**WHAT YOU ARE ASKED TO DO**
Compute how many lines in the records below contain the string "agent" and give that number without other output.

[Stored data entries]

-- Opening Marker --

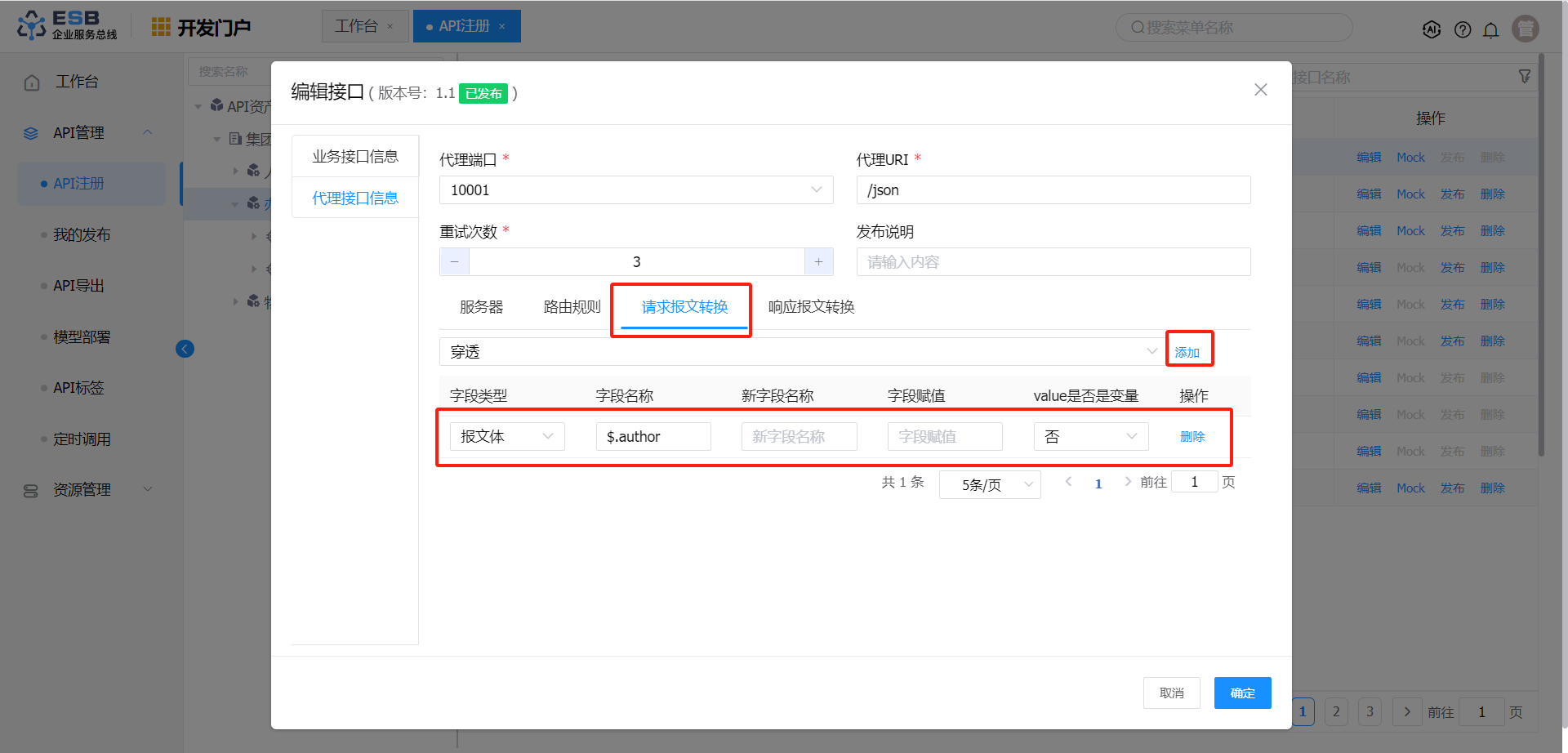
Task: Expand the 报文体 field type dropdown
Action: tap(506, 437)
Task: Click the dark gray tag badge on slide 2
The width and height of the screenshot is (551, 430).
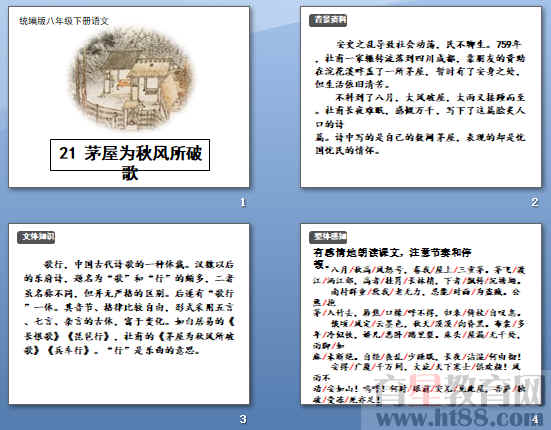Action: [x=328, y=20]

-- Closing Marker --
-- Opening Marker --

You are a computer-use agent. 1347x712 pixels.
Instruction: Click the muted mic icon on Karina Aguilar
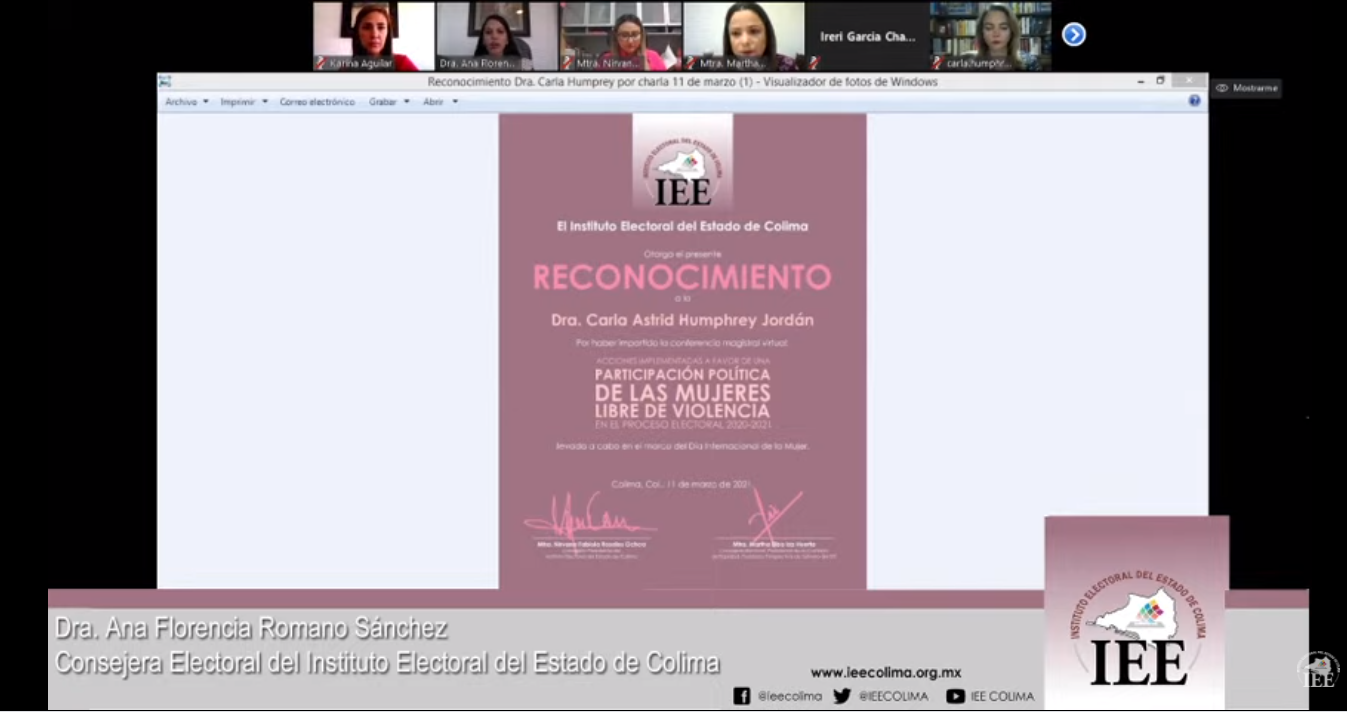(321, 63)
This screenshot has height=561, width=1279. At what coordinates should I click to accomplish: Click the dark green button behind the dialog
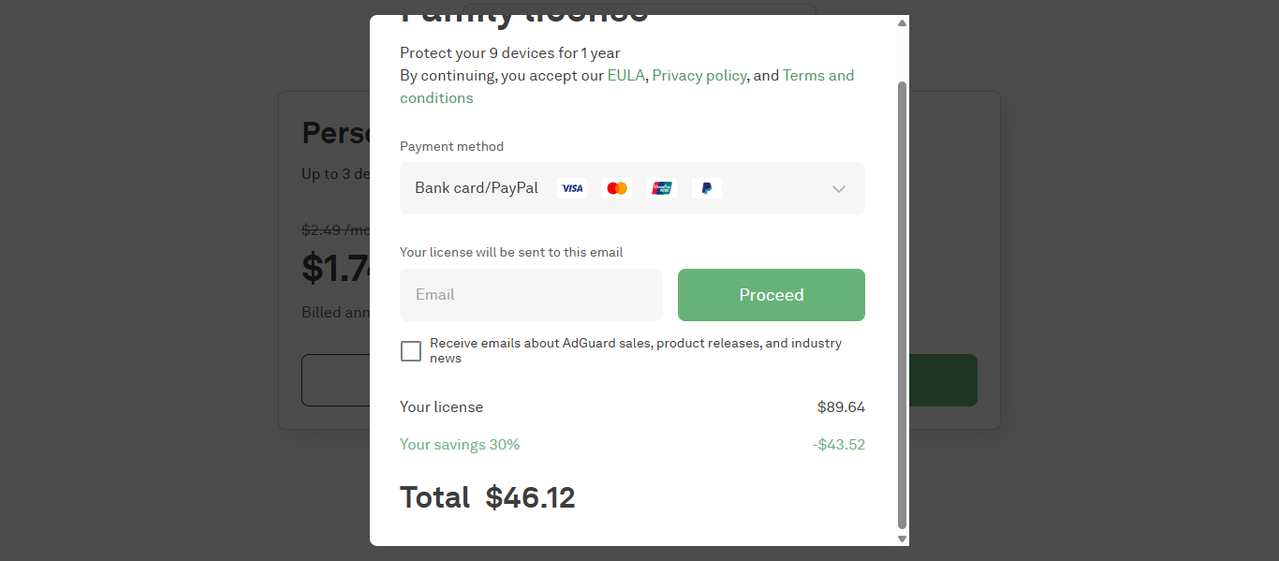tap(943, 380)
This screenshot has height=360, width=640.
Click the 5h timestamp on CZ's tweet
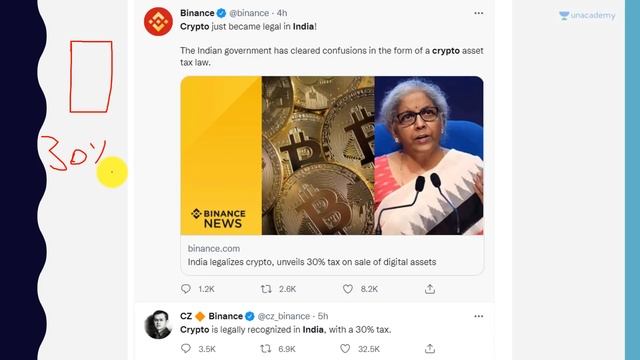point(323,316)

-- Closing Marker --
-- Opening Marker --

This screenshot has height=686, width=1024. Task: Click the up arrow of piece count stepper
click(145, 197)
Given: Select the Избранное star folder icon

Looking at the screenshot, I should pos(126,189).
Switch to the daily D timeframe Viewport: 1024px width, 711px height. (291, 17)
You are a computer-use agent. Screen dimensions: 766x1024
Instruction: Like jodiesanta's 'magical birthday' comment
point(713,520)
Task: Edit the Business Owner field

-- Closing Marker --

**YOUR SOLUTION**
2